Global analysis jobs run once after all accounts/projects are synced. They operate on the entire graph.

Location: cartography/data/jobs/analysis/

Called with: run_analysis_job() or run_analysis_and_ensure_deps()

Example: Internet exposure analysis that needs to see all security groups across all accounts.

Scoped Analysis Jobs

Scoped analysis jobs run once per account/project/tenant. They operate on a subset of the graph.

Location: cartography/data/jobs/scoped_analysis/

Called with: run_scoped_analysis_job()

Example: IAM instance profile analysis that runs per AWS account.

Creating an Analysis Job

Analysis jobs are JSON files with an array of Cypher statements.

JSON Format

{
  "name": "Human-readable name for logging",
  "statements": [
    {
      "__comment__": "Optional comment explaining this query",
      "query": "MATCH (n:NodeType) WHERE ... SET n.property = value",
      "iterative": false
    },
    {
      "__comment__": "Iterative queries for large datasets",
      "query": "MATCH (n:NodeType) WHERE n.property IS NULL WITH n LIMIT $LIMIT_SIZE SET n.property = value RETURN COUNT(*) AS TotalCompleted",
      "iterative": true,
      "iterationsize": 1000
    }
  ]
}

Query Structure

Non-iterative queries: Run once, best for queries that touch a manageable number of nodes.

{
  "query": "MATCH (instance:GCPInstance) WHERE ... SET instance.exposed_internet = true",
  "iterative": false
}

Iterative queries: Run in batches, required for large datasets. Must return TotalCompleted count.

{
  "query": "MATCH (n:Node) WHERE n.stale = true WITH n LIMIT $LIMIT_SIZE DELETE n RETURN COUNT(*) AS TotalCompleted",
  "iterative": true,
  "iterationsize": 1000
}

Available Parameters

Analysis jobs receive common_job_parameters which typically includes:

  • $UPDATE_TAG: The current sync timestamp

  • $LIMIT_SIZE: Batch size for iterative queries (set automatically)
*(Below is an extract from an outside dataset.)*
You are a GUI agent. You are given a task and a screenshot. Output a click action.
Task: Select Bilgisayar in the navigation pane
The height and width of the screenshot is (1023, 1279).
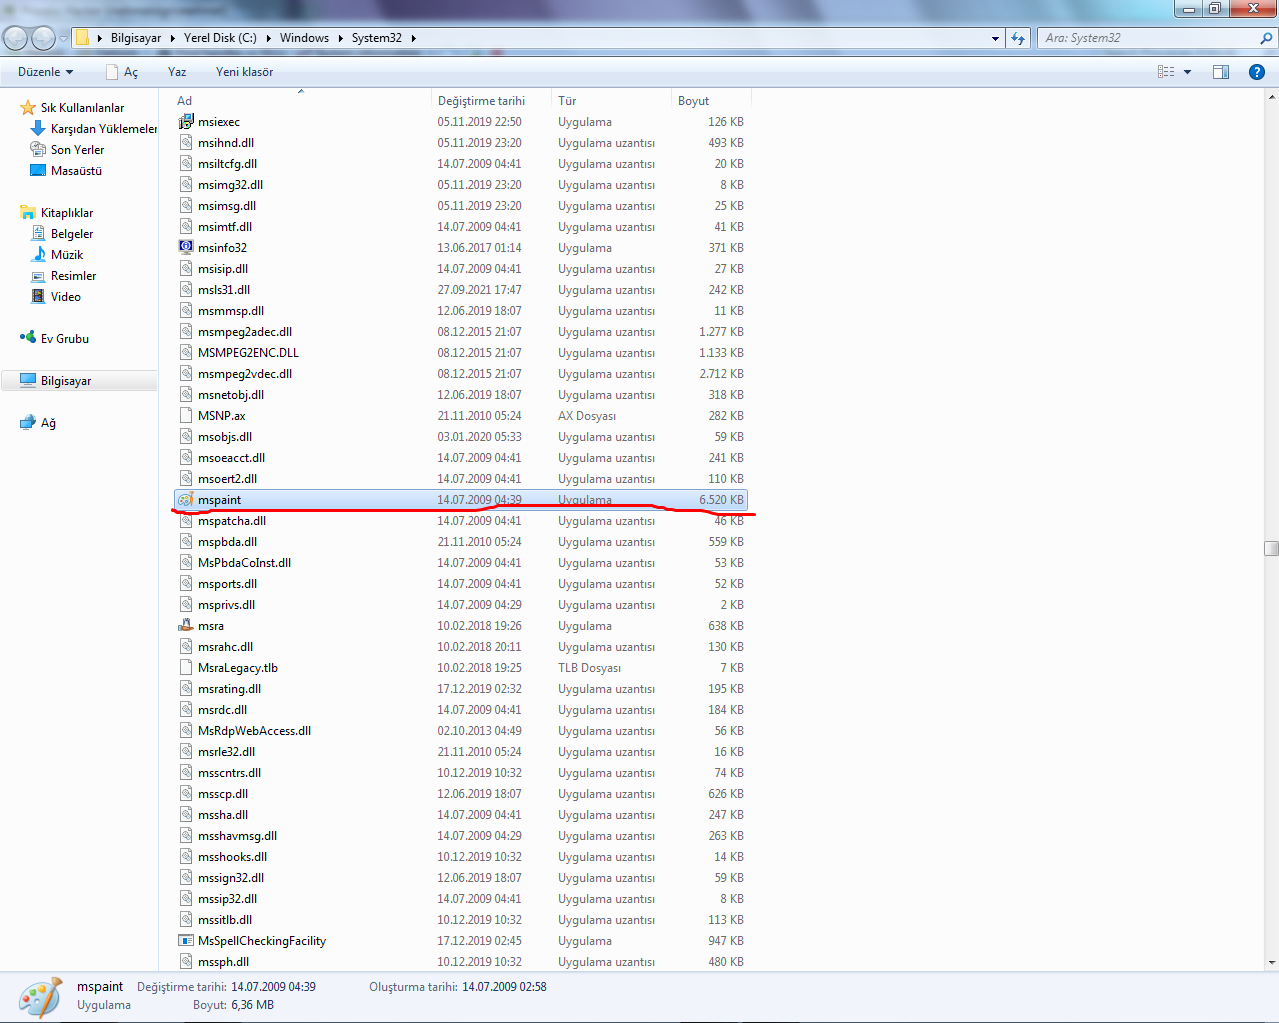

  • Module-specific parameters (e.g., $AWS_ID, $PROJECT_ID)

Calling Analysis Jobs

In Module __init__.py

The main module entry point should call analysis jobs after all data is synced.
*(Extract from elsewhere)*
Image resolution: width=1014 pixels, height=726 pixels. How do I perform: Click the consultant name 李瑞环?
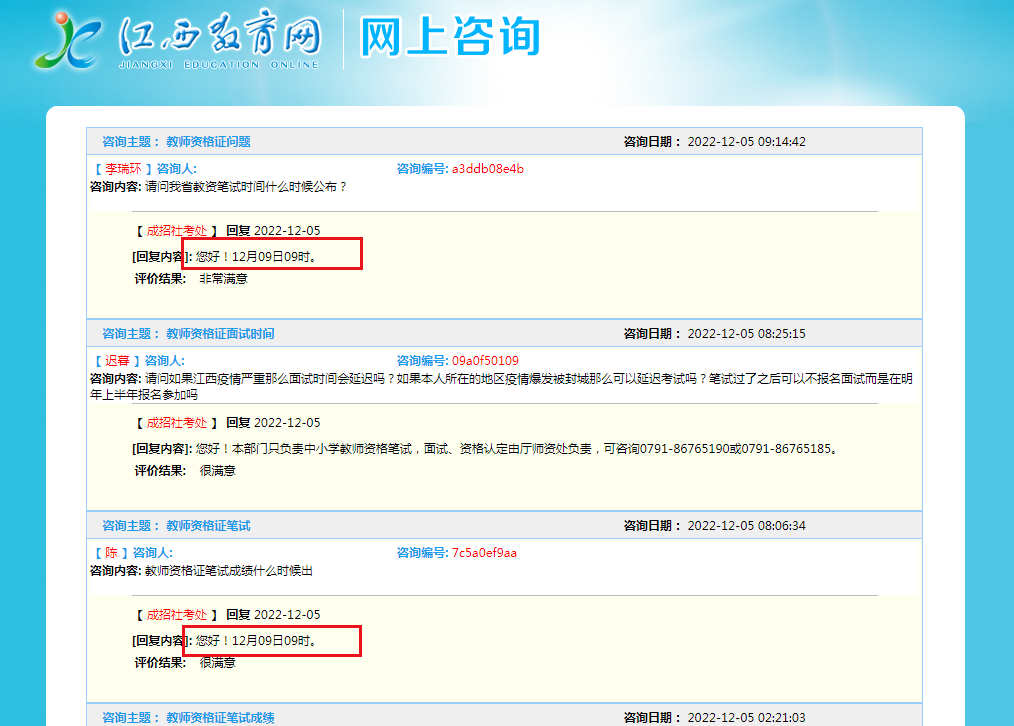pyautogui.click(x=124, y=169)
Pattern 1: Global Analysis (after all accounts/projects)

from cartography.util import run_analysis_job

@timeit
def start_your_module_ingestion(neo4j_session: neo4j.Session, config: Config) -> None:
    common_job_parameters = {
        "UPDATE_TAG": config.update_tag,
    }

    # Sync all accounts/projects
    for account in accounts:
        _sync_one_account(neo4j_session, account, config.update_tag, common_job_parameters)

    # Run global analysis jobs AFTER all accounts are synced
    run_analysis_job(
        "your_module_exposure_analysis.json",
        neo4j_session,
        common_job_parameters,
    )

Pattern 2: Scoped Analysis (per account/project)

from cartography.util import run_scoped_analysis_job

def _sync_one_account(
    neo4j_session: neo4j.Session,
    account_id: str,
    update_tag: int,
    common_job_parameters: dict[str, Any],
) -> None:
    common_job_parameters["ACCOUNT_ID"] = account_id

    # Sync resources for this account
    sync_resources(neo4j_session, account_id, update_tag, common_job_parameters)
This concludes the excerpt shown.